Fotos nas paredes do hotel indicam que ele foi reconstruído quatro vezes: em 1953, 1957, 1969 e 2004.cada um com um facelift para refletir as mudanças nas preferências geracionais ao longo dos anos.

Depois de saber que um monarca havia dormido lá, explica Ndegwa, os guerrilheiros da liberdade Mau Mau o incendiaram em 1954, mas ele permaneceu famoso, atraindo investidores que construíram o Treetops Hotel de madeira em memória daquela visita histórica da rainha. Mas neste momento resta apenas uma placa de madeira com inscrições sobre sua visita há 70 anos. Um pedaço do tapete azul que Elizabeth enviou ao Quênia depois de ser coroada em 1953 está preservado até hoje nas mãos de um fiel da Igreja Anglicana de São Filipe em Nyeri.

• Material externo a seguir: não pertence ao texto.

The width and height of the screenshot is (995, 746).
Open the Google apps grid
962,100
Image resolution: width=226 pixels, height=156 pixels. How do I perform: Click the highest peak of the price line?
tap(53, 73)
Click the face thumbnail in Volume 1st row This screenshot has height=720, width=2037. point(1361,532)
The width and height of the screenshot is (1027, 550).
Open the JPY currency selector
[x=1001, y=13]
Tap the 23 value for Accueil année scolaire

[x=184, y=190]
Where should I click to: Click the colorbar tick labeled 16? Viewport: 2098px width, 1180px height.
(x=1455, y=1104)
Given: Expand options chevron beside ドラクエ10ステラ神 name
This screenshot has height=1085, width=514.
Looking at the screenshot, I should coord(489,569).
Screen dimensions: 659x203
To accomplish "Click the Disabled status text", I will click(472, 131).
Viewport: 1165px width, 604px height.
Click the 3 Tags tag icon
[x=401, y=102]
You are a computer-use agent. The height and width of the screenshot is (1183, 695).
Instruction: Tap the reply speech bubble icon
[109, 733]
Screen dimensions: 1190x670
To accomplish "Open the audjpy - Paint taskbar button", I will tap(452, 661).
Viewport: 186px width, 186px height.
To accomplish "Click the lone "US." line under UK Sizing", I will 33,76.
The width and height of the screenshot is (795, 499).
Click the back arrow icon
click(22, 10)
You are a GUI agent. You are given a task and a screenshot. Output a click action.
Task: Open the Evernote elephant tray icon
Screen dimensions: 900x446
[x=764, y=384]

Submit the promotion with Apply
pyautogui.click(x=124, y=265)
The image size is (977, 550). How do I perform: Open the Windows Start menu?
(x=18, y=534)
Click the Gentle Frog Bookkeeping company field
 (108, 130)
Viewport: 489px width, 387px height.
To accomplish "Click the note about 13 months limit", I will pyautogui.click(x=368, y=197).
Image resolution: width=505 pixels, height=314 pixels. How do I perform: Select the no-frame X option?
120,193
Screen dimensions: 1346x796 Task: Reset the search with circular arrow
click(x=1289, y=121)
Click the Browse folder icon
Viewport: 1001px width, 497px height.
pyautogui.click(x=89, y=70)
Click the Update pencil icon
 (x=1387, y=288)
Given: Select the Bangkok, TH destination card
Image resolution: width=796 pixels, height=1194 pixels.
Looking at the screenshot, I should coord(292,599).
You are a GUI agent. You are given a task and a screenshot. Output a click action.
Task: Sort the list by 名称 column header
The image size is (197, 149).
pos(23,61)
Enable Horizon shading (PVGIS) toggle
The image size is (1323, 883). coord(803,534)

A rainha visitaria o Quênia novamente em março de 1972, quando voltava de sua viagem ao Sudeste Asiático e foi recebida pelo presidente fundador do Quênia, Jomo Kenyatta, na Casa do Estado em Nairóbi. Mas durou apenas quatro horas antes que ele fosse levado de volta a Londres.

Quando ela revisitou o Quênia em 1983, a rainha Elizabeth II passou uma noite no Treetops Hotel, e a gerência do hotel rotulou seu quarto de “Suíte Princesa”. Ela o visitou novamente em 1991, mas foi criticada por aparentemente apoiar o governo ditatorial do presidente Daniel Moi.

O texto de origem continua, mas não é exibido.